There were higher number of diabetics with HbA1c levels ≥6.5% which is similar to the observation in the study done by Kodiatte et al. [11] This might have been due to poor dietary practices and lack of knowledge regarding the diet and exercise regimens that ought to be followed in diabetes. Ozder and Eker [19] also concluded that as glycemic control improves, HbA1c and MPV tends to decrease. Therefore, it may be concluded that glycemic control improves platelet activity and function and may delay possible diabetic vascular complications.

Limitations of the Study

Follow up of the cases was not possible to determine the prognostic significance of our findings. Platelet function tests could not be conducted on the sample to substantiate our findings further. Patients with qualitative disorders and reactive causes for raised platelets were not assessed that constitute a minor role.

Conclusion

Our study suggest that increased platelet volume indices and larger platelets contributes to the prothrombotic state in diabetes mellitus. Because larger platelets are hemostatically more active, therefore its presence probably is a risk factor for developing diabetic vascular complications. Platelets with larger platelets can be easily identified during routine hematological analysis as MPV, PDW and P-LCR are generated as by product of the automated blood counts. Hence, MPV, PDW and P-LCR would be a useful prognostic marker of vascular complications in diabetes. Therefore, the derived cut off values of platelet indices MPV, PDW and P-LCR studied for vascular complications to warn the diabetes patients compared to non-diabetics were 9.6, 12.2 fl and 18.4%. However, the increased MPV, PDW and P-LCR as the cause or the end result of vascular complications needs to be further explored. Thus, platelet volume indices MPV, PDW and P-LCR provides an important, simple, effortless and cost effective tool which can be useful in predicting an impending thrombotic state and vascular complications of diabetes.

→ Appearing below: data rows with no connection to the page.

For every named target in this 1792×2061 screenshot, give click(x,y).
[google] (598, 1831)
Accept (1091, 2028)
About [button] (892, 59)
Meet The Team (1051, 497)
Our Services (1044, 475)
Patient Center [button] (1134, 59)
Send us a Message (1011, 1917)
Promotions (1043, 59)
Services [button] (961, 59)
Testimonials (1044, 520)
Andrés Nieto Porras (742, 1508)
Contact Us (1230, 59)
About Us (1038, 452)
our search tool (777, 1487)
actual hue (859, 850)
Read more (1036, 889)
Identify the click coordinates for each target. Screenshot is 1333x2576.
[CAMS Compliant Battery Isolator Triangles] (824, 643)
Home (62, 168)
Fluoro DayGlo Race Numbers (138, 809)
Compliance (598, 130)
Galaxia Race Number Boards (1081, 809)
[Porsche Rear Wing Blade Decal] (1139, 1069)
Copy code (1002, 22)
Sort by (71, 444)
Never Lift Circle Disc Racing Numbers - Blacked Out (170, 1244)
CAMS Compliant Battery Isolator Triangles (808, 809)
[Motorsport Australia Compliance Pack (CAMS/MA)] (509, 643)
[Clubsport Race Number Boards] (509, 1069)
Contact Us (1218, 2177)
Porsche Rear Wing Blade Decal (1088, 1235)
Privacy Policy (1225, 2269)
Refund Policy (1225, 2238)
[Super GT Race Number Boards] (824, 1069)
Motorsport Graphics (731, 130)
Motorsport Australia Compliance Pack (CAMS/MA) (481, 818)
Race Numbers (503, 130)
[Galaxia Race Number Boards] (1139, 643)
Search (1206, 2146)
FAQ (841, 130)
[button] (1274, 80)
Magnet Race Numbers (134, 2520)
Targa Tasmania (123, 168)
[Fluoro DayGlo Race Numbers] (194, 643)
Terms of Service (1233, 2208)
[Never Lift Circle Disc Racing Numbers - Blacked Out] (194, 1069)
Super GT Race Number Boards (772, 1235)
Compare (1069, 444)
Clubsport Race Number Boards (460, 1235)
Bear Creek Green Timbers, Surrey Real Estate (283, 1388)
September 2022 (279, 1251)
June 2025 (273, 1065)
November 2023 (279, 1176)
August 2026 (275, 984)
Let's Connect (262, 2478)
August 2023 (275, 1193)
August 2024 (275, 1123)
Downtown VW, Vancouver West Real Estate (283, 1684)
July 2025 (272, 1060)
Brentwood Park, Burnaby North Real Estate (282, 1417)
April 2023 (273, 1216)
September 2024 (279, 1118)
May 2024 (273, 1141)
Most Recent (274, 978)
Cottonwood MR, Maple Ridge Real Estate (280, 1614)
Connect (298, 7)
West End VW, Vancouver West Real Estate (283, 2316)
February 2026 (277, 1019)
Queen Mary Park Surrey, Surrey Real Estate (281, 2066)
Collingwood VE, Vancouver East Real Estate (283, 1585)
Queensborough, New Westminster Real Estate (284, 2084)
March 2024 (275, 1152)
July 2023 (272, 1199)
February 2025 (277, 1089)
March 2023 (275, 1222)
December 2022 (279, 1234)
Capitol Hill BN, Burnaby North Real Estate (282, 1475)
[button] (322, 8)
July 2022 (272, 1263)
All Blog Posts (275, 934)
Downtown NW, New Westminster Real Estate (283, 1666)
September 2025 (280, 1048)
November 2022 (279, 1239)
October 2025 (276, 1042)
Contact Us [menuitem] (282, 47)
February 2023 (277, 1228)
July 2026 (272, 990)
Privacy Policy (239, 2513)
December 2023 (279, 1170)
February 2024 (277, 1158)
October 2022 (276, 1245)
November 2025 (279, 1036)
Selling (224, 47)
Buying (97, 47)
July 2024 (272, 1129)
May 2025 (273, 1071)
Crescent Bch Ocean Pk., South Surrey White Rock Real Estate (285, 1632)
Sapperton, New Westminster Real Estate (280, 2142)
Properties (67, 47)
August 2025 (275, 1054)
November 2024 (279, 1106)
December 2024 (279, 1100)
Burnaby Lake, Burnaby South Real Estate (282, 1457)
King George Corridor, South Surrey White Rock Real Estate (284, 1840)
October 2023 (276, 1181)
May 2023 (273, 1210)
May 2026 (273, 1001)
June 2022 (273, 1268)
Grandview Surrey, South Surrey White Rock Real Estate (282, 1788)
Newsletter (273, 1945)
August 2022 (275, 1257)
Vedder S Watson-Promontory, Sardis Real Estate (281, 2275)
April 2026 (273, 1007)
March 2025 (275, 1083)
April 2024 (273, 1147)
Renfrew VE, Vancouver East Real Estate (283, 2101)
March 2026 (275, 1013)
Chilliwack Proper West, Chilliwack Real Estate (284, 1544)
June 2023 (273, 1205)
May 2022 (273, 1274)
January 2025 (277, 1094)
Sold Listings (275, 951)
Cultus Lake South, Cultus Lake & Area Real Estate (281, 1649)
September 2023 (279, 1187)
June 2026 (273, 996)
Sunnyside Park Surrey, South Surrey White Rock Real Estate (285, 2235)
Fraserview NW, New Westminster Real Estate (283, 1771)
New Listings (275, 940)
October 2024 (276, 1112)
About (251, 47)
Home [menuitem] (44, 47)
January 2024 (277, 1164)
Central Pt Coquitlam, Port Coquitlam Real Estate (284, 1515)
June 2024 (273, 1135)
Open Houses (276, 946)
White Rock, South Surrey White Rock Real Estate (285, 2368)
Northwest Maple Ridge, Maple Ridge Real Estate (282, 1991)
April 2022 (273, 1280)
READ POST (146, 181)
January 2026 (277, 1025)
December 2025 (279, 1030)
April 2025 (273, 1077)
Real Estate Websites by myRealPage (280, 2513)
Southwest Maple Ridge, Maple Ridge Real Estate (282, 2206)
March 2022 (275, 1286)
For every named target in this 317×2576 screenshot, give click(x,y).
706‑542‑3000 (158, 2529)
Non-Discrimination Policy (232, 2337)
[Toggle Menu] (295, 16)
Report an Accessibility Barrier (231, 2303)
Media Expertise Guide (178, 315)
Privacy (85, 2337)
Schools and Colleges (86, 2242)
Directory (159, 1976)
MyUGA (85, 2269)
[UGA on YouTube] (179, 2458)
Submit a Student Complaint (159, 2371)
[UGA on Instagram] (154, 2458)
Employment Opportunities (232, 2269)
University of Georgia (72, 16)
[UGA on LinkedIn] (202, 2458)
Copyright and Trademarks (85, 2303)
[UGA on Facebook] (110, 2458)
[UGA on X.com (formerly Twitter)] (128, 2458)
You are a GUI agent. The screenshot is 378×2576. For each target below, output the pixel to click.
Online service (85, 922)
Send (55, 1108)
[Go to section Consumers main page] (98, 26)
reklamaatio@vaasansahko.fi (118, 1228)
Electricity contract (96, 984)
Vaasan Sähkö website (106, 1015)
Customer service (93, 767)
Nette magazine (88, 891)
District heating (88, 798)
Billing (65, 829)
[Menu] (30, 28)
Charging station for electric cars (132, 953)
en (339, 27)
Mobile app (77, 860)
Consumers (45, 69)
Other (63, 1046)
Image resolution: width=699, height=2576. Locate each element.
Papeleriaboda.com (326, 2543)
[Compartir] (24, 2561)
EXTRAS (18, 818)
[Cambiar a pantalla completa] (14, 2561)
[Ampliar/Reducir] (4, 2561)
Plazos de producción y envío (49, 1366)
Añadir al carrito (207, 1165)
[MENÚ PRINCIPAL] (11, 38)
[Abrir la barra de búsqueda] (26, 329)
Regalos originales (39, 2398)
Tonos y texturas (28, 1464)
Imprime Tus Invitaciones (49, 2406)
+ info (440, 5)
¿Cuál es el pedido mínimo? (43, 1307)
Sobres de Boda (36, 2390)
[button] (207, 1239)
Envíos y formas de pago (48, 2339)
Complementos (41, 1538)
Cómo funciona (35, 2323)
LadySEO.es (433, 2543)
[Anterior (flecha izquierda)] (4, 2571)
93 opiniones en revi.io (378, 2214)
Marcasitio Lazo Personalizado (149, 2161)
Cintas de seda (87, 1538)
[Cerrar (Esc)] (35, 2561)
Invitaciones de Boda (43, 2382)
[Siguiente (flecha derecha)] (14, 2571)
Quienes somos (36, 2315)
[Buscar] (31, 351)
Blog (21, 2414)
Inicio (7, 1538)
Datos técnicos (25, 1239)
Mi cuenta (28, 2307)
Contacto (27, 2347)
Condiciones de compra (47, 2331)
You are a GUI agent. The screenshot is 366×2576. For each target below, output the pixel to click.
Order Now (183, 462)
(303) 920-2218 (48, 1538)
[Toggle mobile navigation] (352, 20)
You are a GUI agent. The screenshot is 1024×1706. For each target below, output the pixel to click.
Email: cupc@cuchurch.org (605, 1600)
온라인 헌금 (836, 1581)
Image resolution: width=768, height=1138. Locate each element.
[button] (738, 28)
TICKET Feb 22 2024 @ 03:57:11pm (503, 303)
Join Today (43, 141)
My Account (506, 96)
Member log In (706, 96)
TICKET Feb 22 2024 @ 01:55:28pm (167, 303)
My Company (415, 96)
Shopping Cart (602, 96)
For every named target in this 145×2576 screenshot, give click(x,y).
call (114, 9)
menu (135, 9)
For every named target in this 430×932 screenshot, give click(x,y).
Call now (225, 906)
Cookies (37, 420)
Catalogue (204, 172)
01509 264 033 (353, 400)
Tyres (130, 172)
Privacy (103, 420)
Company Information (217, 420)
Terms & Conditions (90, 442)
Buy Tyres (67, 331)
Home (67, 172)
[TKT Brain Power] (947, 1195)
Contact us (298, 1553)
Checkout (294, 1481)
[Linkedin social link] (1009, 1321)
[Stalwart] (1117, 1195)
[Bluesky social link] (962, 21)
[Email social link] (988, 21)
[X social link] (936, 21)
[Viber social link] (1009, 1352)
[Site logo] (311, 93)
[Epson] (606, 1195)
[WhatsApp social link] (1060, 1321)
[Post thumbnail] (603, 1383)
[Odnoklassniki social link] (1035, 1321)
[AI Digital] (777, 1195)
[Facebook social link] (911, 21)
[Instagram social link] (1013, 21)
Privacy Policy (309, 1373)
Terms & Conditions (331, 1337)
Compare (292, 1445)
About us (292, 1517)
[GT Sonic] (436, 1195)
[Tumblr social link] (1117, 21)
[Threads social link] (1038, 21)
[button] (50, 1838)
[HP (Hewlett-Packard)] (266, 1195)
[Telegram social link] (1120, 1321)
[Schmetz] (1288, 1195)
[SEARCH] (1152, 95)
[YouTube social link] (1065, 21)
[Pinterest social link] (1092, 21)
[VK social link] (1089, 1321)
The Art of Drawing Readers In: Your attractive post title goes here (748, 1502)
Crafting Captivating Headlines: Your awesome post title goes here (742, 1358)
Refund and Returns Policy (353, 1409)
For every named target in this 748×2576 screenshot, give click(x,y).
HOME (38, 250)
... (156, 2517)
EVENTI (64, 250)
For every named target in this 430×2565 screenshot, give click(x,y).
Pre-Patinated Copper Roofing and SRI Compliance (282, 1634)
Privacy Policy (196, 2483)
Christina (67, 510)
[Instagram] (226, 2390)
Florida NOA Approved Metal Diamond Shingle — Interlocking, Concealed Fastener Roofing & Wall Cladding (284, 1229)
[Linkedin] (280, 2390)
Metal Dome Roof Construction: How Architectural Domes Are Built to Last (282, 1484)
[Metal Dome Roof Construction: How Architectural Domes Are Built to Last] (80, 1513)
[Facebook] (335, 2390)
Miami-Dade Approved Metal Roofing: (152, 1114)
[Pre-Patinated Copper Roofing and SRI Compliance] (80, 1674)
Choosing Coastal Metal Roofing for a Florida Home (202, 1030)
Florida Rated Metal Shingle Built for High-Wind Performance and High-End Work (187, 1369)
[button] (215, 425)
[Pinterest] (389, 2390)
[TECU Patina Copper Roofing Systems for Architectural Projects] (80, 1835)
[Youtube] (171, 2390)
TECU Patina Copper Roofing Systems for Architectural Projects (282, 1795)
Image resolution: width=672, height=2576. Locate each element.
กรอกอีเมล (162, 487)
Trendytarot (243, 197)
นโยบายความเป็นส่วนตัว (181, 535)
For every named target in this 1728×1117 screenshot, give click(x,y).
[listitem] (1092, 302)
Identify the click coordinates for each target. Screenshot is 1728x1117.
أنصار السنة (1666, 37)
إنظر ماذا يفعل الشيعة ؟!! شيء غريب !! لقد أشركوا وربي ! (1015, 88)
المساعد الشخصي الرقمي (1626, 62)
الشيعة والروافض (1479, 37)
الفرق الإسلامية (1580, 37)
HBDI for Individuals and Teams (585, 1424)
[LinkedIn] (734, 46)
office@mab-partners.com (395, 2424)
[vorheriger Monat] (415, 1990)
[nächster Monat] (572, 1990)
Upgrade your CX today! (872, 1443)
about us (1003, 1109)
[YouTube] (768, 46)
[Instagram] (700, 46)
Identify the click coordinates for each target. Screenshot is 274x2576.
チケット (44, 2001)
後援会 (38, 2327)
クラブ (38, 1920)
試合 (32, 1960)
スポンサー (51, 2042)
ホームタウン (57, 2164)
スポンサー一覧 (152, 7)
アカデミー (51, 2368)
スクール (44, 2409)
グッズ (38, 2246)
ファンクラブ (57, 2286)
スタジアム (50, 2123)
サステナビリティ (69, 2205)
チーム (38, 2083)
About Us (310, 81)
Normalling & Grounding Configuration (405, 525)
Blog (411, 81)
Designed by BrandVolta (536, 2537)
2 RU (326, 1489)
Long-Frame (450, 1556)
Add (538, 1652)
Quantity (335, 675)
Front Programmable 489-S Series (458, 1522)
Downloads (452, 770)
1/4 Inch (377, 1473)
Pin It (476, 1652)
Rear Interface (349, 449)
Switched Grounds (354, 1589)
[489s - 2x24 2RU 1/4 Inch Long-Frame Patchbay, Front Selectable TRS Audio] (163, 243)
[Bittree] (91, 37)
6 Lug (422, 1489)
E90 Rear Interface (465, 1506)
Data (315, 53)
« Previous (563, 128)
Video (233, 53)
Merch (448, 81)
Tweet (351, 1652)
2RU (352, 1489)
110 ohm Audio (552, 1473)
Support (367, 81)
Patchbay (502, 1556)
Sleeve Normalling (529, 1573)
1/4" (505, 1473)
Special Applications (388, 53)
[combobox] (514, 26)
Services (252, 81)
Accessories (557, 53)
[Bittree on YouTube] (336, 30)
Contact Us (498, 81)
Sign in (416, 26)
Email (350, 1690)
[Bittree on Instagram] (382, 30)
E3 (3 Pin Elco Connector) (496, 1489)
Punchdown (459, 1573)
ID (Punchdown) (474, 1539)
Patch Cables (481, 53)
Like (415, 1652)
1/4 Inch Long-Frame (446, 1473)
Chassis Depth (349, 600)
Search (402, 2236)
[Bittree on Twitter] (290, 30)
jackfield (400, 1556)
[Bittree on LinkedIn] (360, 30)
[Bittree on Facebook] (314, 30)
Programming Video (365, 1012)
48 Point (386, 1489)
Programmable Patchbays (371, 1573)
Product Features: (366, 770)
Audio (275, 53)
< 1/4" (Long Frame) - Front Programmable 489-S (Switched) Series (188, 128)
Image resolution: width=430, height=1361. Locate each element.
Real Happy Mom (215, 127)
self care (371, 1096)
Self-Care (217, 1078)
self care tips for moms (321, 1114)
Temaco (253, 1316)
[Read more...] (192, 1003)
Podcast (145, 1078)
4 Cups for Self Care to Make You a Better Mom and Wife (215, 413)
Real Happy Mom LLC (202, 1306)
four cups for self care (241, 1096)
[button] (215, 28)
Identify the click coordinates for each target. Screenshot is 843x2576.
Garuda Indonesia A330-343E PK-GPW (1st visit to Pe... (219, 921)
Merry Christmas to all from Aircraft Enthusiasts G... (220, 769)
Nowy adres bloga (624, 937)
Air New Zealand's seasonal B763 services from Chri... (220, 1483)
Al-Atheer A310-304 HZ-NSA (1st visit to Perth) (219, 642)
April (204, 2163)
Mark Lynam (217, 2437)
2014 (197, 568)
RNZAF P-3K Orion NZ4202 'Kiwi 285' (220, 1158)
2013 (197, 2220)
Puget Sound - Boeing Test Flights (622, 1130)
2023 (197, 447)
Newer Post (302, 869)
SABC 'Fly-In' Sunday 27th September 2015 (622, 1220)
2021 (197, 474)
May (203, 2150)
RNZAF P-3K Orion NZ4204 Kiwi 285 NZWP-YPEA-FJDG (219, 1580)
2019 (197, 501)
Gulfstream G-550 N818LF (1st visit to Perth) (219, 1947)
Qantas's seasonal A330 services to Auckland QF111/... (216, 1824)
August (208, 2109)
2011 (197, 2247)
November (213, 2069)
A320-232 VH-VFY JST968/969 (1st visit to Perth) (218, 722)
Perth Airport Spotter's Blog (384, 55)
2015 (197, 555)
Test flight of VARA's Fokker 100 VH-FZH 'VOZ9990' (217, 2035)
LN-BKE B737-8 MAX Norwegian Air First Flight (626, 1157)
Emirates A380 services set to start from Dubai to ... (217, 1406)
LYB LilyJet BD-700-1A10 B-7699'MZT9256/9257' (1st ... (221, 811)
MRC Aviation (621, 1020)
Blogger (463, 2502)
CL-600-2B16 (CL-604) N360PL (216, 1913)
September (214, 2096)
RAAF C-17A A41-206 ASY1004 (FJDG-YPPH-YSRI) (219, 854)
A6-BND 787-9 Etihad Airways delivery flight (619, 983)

Compliance with Ethical Standards

Conflict of interest

Author Dr. Kumari Shilpi declares that she has no conflict of interest. Author Dr. R. M. Potekar declares that he has no conflict of interest.

Ethical Approval

All procedures performed in studies involving human participants were in accordance with the ethical standards of the institutional and national research committee and with the 1964 Helsinki declaration and its later amendments or comparable ethical standards.

Informed Consent

Informed consent was obtained from all individual participants included in the study.